No le sería fácil siquiera pronunciar esos vocablos sin acompañarlos de algún comentario que los coloque en el lugar de lo vetusto, de lo pasado de moda, y por supuesto de lo equivocado. Cuando esto sucede, a pesar de la validez política, sociológica y comunicativa de los conceptos, es porque estamos frente a ideas que han sido anatemizadas.
Para hablar entonces de cuestiones políticas es necesario, cuando no imprescindible, referirnos a cosas ocultas.
Para comenzar hablaremos de clase dominante pero no aludiendo a una cuestión relacional, en tanto no podemos definir con precisión si alguien domina a alguien o en qué medida. Hablaremos de clase dominante como una cuestión posicional.

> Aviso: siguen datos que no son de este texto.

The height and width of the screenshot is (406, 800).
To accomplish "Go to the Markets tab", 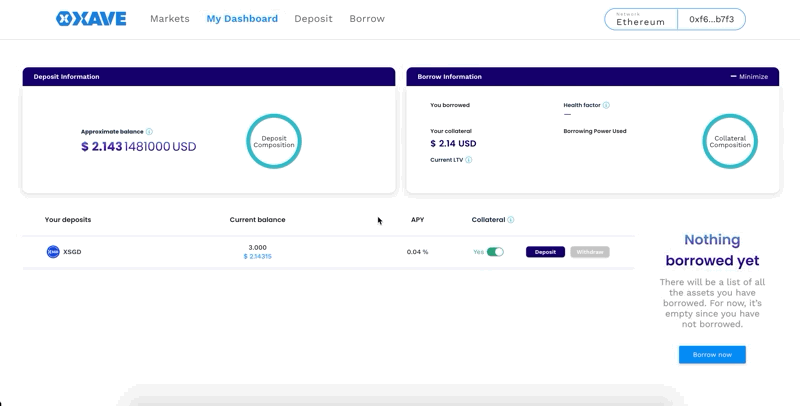I will 169,19.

Nos referimos, entonces, a aquellos que estando en una posición superior por su poder social, se auto reconocen como un estamento que tiene, aunque no se deba decir en voz alta, pues debe permanecer oculto, “derechos preferenciales”. Son los que se sienten naturalmente mejores, culturalmente superiores o divinamente privilegiados. Los sutiles o explícitos militantes de la desigualdad.
La discusión sobre la desigualdad es un asunto milenario, y las desigualdades se han legitimado a lo largo de la historia en distintos relatos fundantes que explican y justifican la legitimidad y el derecho de los más poderosos.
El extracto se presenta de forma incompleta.